Vida sedikit bingung karena suara kali ini berbeda dengan suara yang tadi bicara kepadanya, kalau tidak salah ini berjenis Bariton.

Dia melepaskan kaki dan penutup mata Vida. Hal pertama yang dilihatnya adalah seorang lelaki sepantarannya tersenyum penuh ramah.

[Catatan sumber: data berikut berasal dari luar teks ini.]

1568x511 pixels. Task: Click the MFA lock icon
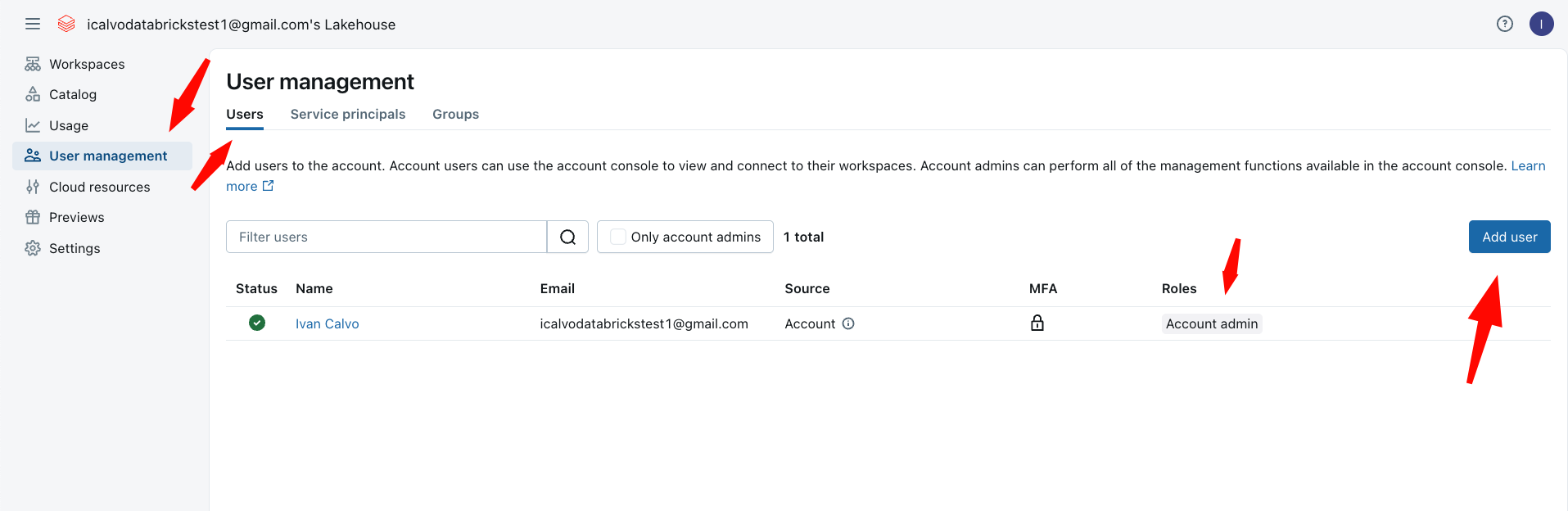(x=1037, y=323)
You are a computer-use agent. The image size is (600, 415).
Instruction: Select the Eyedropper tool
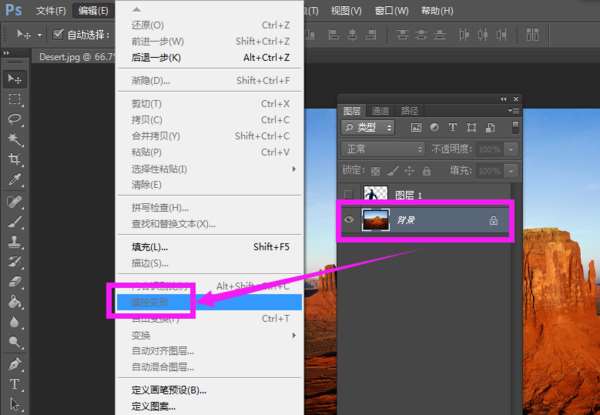[x=15, y=179]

"Aku mengabulkan keinginan ulang tahunmu. Ayo, kita keluar dari sini," ajaknya mengulurkan tangan.

Bukannya langsung menerima uluran, Vida justru melihat sekelilingnya. Ruangan itu hanya disinari cahaya lampu redup tepat di atas kepala mereka, sedangkan pojokannya hanya disinari oleh cahaya lilin.

Di pintu belakangnya, Vida melihat beberapa jasad keluarganya tergeletak di lantai dengan kondisi mengenaskan. Beberapa lainnya berusaha melarikan diri dari mansion, namun berhasil digagalkan.

"Maaf aku harus membunuh seluruh keluargamu, salah mereka karena berani berbohong dan melanggar janji," ujarnya merasa tidak bersalah sedikit pun

"Tidak apa, lagipula mereka hanya peduli denganku di hari-hari terakhir sebelum ulang tahunku kali ini saja," sahut Vida terlihat biasa saja seolah tidak terlalu mempermasalahkan kematian keluarganya.

Lelaki misterius itu sedikit mengerutkan alisnya, tapi dia tetap tersenyum tipis. Tangannya masih terulur kepada Vida, berniat membantunya berdiri.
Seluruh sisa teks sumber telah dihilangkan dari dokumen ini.